▶ Your task: Quote word for word the lines starting at the line with "Where should I click to: Open" and ending at the final line of the entries. Leave out any pictures.

[Entries taken from a collection]
★ ★ ★ ★

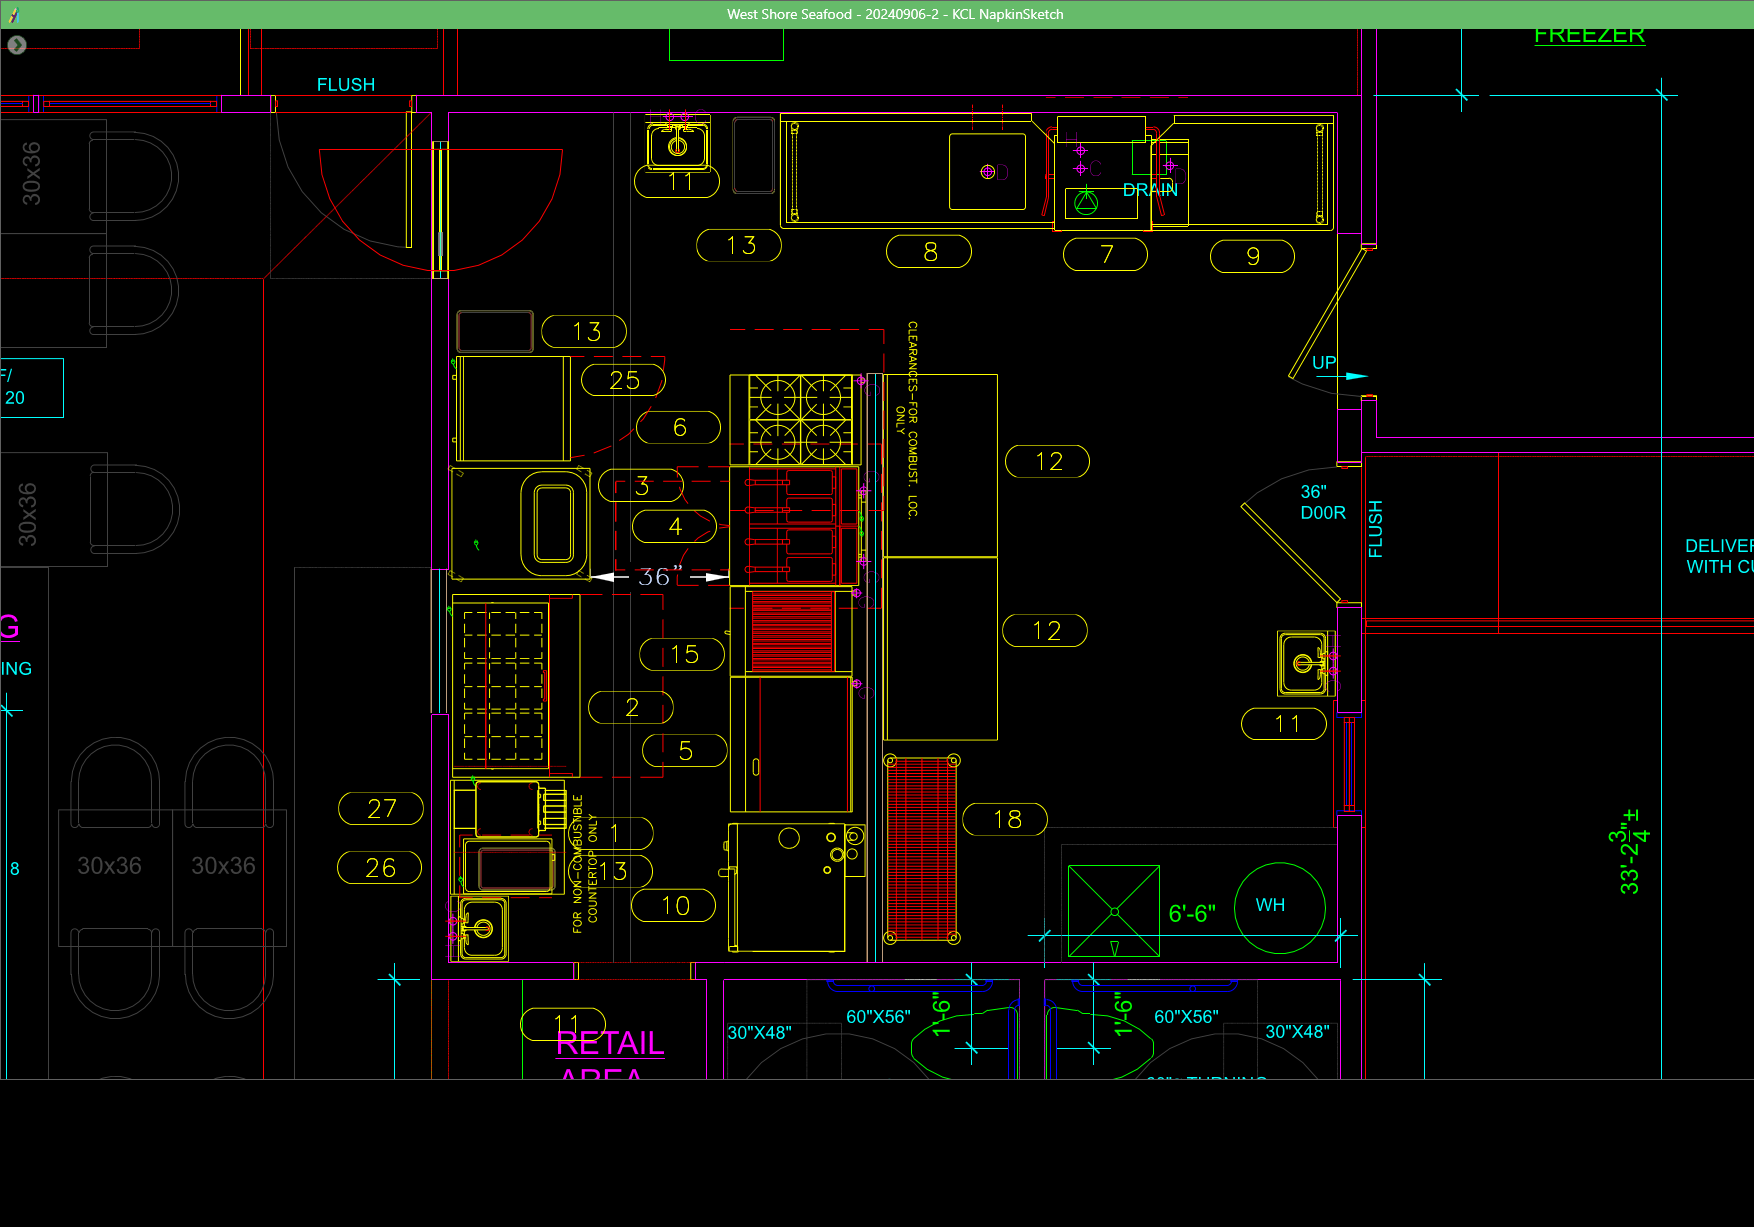Select the RETAIL AREA room label
This screenshot has height=1227, width=1754.
[x=610, y=1045]
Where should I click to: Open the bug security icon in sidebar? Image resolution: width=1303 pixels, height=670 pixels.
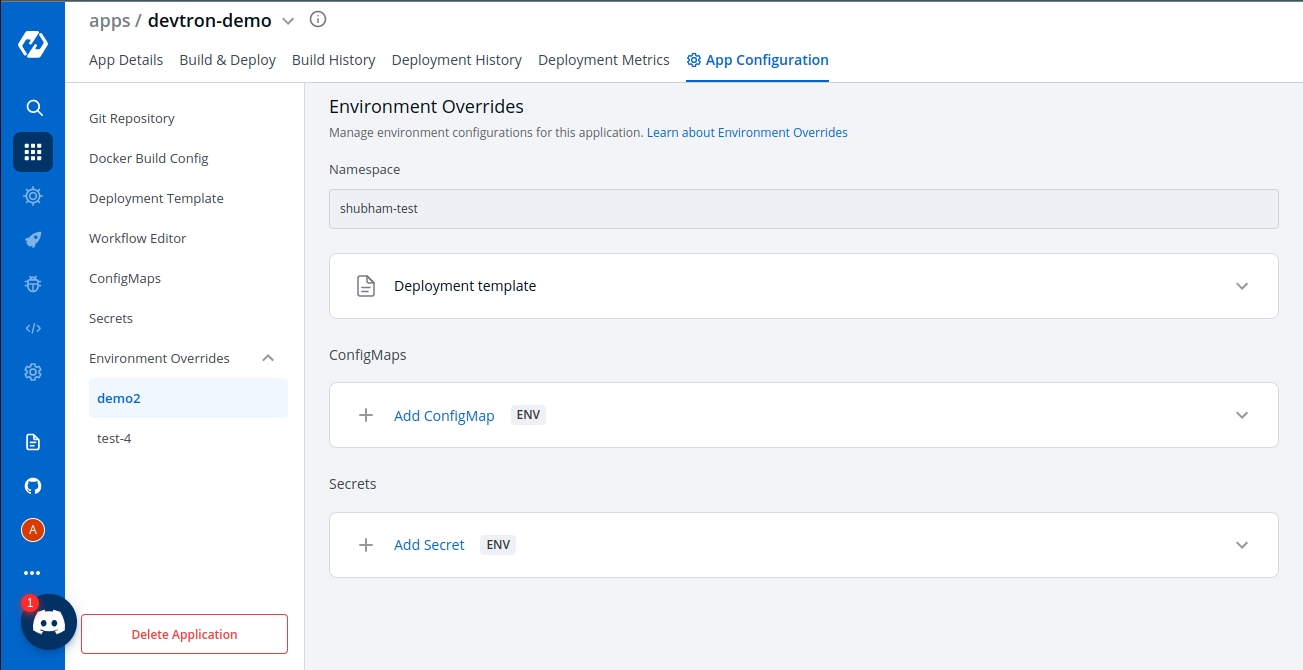tap(33, 284)
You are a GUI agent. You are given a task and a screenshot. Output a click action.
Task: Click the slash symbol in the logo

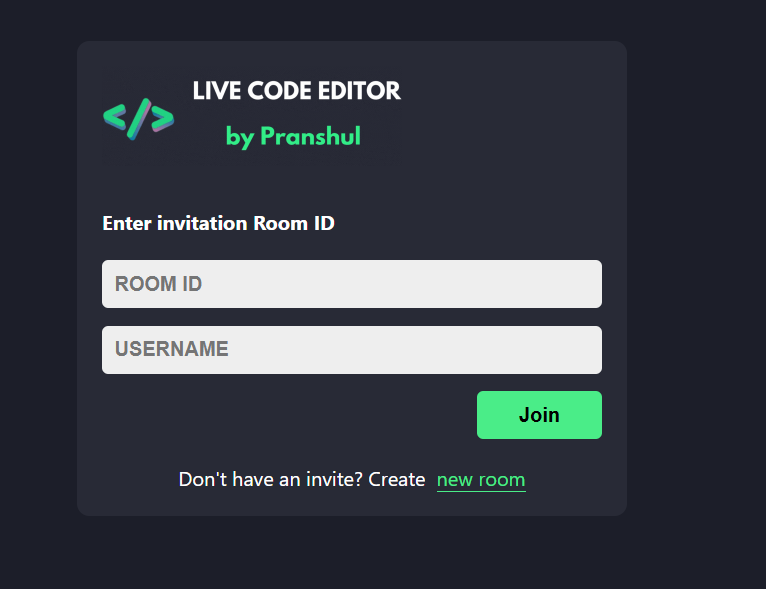pyautogui.click(x=138, y=119)
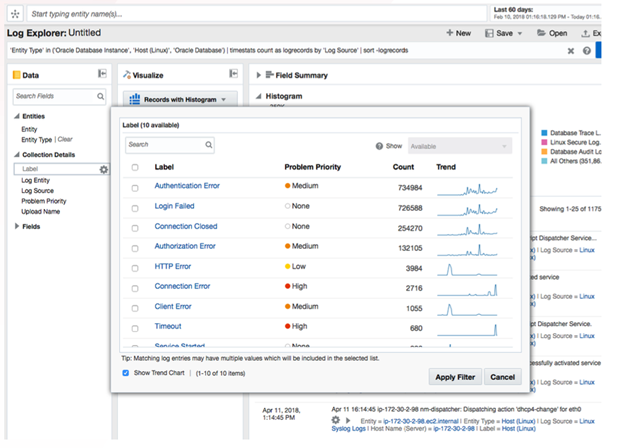Image resolution: width=624 pixels, height=448 pixels.
Task: Open Records with Histogram visualization dropdown
Action: 179,99
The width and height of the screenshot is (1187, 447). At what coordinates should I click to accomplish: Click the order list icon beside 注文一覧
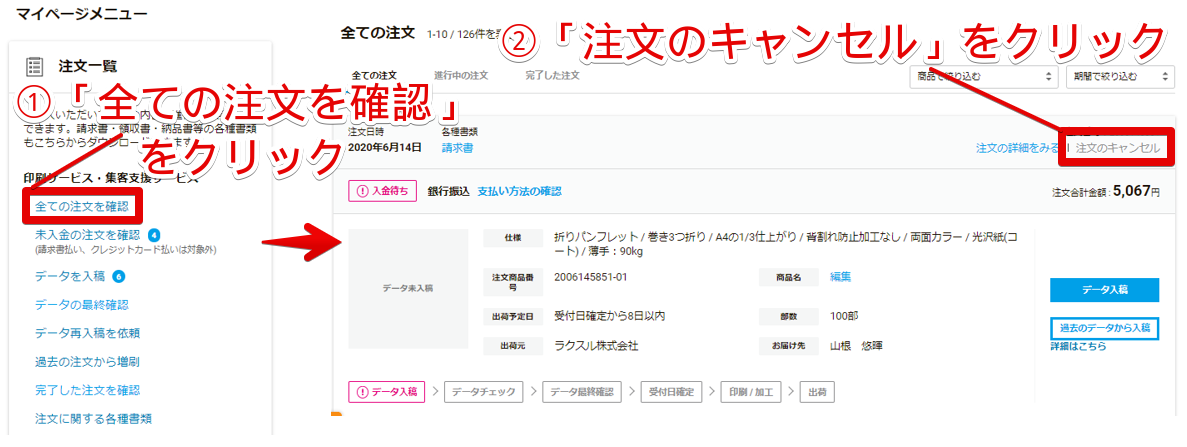[x=35, y=67]
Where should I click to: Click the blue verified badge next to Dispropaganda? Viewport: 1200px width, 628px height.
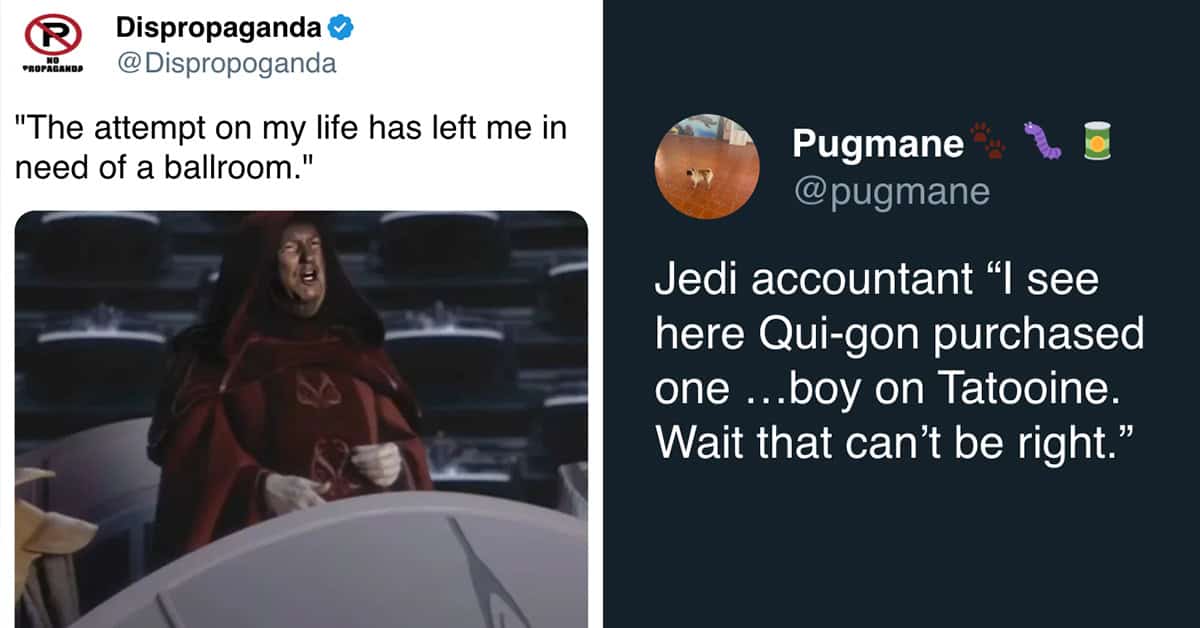pos(341,27)
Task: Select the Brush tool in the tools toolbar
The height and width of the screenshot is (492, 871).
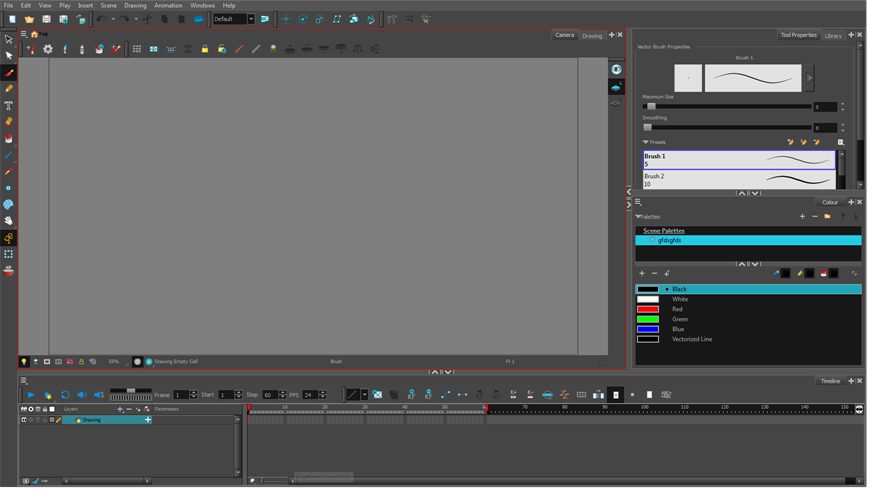Action: click(9, 72)
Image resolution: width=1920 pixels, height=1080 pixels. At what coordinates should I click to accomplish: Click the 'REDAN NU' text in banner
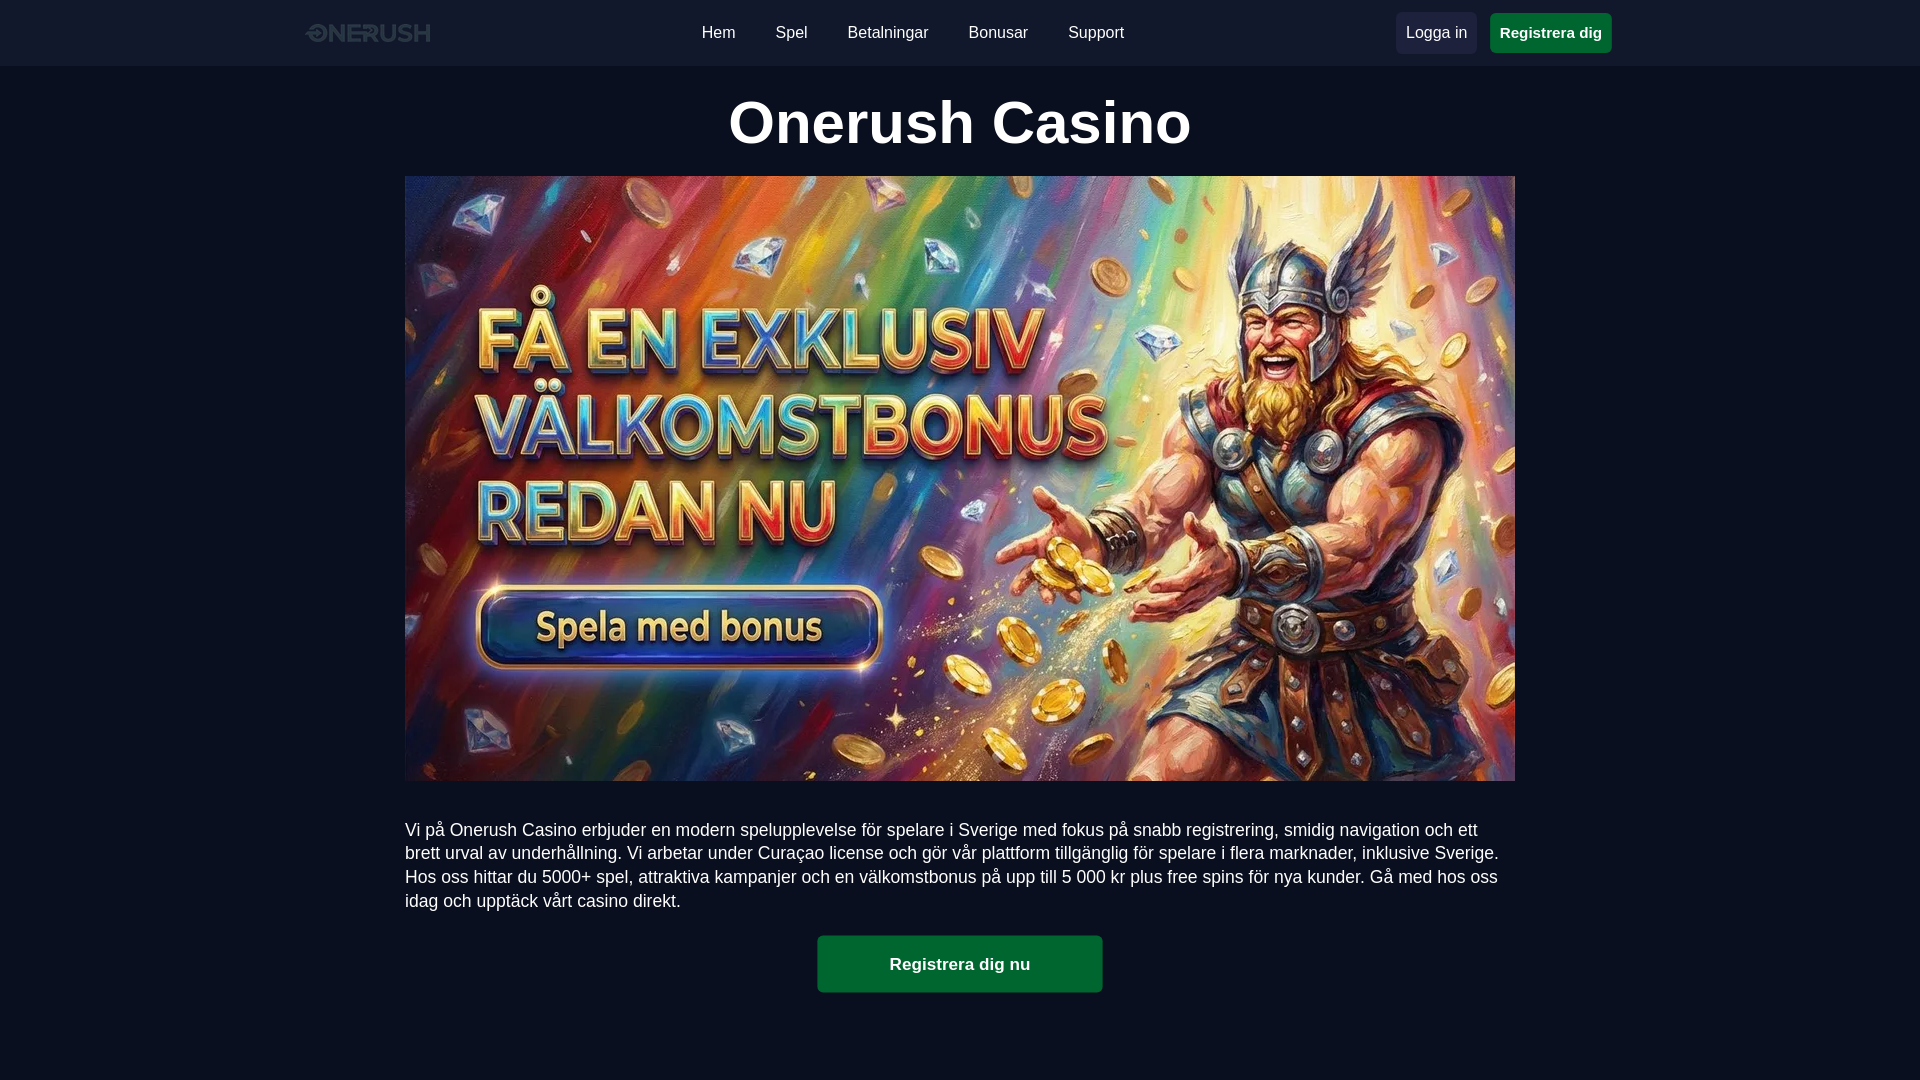pyautogui.click(x=655, y=510)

★ ★ ★ ★

▶ Exercise output:
Where should I click to: Open the bug security icon in sidebar? Image resolution: width=1303 pixels, height=670 pixels.
tap(33, 284)
You are a GUI agent. You are given a task and a screenshot. Output a click action.
Task: Click the slash symbol in the logo

pyautogui.click(x=138, y=119)
Image resolution: width=624 pixels, height=448 pixels.
Task: Open Records with Histogram visualization dropdown
Action: 179,99
The width and height of the screenshot is (1187, 447). At what coordinates should I click to accomplish: Click the order list icon beside 注文一覧
[x=35, y=67]
Where should I click to: Click the blue verified badge next to Dispropaganda? Viewport: 1200px width, 628px height.
pos(341,27)
Task: Select the Brush tool in the tools toolbar
The height and width of the screenshot is (492, 871).
Action: click(9, 72)
Image resolution: width=1920 pixels, height=1080 pixels. At what coordinates should I click to accomplish: Click the 'REDAN NU' text in banner
pyautogui.click(x=655, y=510)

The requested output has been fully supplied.